Ebola: Is "self-monitoring" good enough?
When Dr. Craig Spencer returned to New York from West Africa last week after doing volunteer work treating Ebola patients for Doctors Without Borders, he followed recommended guidelines to monitor his own health for any signs of illness.
But now that he's been diagnosed with Ebola, some are wondering if "self-monitoring" is good enough, or whether more restrictions should be placed on the movements and contacts of someone who may have been exposed to the disease. New York and New Jersey officials took action on Friday, announcing a new requirement for the quarantine of health care workers and others who had contact with victims in West Africa.
The World Health Organization says such a quarantine plan goes farther than necessary. "Health care workers are generally self-monitoring and are aware of the need to report any symptoms, as this patient did," said WHO spokeswoman Sona Bari.
Self-monitoring remains the standard for health care workers in other parts of the country. It involves the person checking their temperature twice a day, since a low-grade fever is usually the first sign of infection. Doctors Without Borders also warns its workers to watch out for symptoms such as headache, nausea, vomiting or diarrhea.
Health officials say Spencer followed the guidelines and notified them immediately when he detected a fever of 100.3 degrees on the morning of Oct. 23. Emergency responders in full protective gear transported him directly to the isolation ward at Bellevue Hospital.
"You are not infectious until you are symptomatic," Dr. Frank Esper, of University Hospitals Case Medical Center, told CBS News. "Once he felt that that's when he hunkered down and made sure he didn't expose any other people."
But in the days before he developed the fever, Spencer was out in several New York City neighborhoods, visiting the High Line park, a restaurant, and riding the subway to a bowling alley in Brooklyn. Doing so did not violate the guidelines he was given, and health officials say he would not have been contagious at that time.
According to the CDC, only people considered to be at high risk are put into quarantine - ordered to stay home and have no contact with people on the outside while they wait to see if illness develops.

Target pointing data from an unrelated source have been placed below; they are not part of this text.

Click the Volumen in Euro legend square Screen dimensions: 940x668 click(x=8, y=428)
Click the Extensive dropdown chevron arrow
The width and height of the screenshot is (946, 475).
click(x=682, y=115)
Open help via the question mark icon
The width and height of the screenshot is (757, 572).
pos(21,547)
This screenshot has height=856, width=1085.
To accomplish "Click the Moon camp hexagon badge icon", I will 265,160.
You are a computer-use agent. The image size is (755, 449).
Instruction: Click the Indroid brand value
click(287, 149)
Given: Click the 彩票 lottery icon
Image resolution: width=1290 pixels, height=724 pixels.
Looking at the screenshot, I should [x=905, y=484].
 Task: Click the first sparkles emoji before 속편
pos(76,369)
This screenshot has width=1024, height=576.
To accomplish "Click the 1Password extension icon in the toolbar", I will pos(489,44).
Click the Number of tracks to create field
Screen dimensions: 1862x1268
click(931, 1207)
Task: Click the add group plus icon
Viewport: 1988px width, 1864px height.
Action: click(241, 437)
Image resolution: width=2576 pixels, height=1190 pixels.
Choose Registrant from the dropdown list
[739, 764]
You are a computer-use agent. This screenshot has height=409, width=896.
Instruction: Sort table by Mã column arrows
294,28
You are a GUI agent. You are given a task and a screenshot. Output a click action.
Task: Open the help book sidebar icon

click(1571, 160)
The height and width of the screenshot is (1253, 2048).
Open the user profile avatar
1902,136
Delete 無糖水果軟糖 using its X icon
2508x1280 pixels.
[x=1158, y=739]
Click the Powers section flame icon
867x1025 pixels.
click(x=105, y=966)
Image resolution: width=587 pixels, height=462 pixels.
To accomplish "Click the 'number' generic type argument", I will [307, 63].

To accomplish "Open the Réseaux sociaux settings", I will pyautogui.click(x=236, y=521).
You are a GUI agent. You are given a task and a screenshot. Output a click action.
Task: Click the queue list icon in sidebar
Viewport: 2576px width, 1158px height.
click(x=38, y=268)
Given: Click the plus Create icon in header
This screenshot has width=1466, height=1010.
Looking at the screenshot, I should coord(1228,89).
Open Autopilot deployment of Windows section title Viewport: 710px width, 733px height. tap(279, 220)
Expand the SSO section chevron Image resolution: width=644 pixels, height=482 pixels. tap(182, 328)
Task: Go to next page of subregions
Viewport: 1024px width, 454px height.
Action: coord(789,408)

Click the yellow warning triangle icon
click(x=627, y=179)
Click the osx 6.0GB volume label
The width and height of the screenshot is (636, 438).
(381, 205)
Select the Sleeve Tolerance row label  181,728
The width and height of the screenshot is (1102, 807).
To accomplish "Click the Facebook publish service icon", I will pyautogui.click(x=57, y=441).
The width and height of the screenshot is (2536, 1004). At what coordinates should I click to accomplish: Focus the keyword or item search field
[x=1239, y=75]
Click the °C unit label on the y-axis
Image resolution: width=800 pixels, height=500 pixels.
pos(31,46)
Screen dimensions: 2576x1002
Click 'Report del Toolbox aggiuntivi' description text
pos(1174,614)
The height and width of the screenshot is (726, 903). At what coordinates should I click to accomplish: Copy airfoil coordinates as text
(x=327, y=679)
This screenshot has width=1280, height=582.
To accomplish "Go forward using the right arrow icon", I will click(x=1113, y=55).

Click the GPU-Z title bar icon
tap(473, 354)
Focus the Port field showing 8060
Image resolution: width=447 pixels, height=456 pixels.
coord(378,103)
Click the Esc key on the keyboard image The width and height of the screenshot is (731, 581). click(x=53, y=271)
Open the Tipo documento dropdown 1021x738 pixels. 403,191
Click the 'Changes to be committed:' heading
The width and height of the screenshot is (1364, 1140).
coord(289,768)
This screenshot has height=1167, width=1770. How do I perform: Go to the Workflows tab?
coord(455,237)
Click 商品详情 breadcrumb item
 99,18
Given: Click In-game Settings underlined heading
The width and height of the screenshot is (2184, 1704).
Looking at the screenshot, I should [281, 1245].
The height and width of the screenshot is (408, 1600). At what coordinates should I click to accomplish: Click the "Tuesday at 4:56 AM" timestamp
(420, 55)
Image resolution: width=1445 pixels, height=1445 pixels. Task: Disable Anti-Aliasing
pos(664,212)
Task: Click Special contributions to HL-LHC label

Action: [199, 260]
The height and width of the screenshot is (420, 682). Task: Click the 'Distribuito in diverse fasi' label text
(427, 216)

The fiancé of Dallas Ebola patient Thomas Eric Duncan and several others who lived with him were quarantined, but none got sick.
Still, some are questioning whether it was wise to allow Spencer to move about the city so freely given his potential exposure.
Dr. Anthony Fauci of the National Institute of Allergy and Infectious Diseases indicated wider change in policy could be on the way. "That is something that is right now under active discussion and you will be hearing shortly about what the guidelines will be," he said. He also noted that state officials -- like those in New York and New Jersey -- have a say in how such cases are handled in their communities.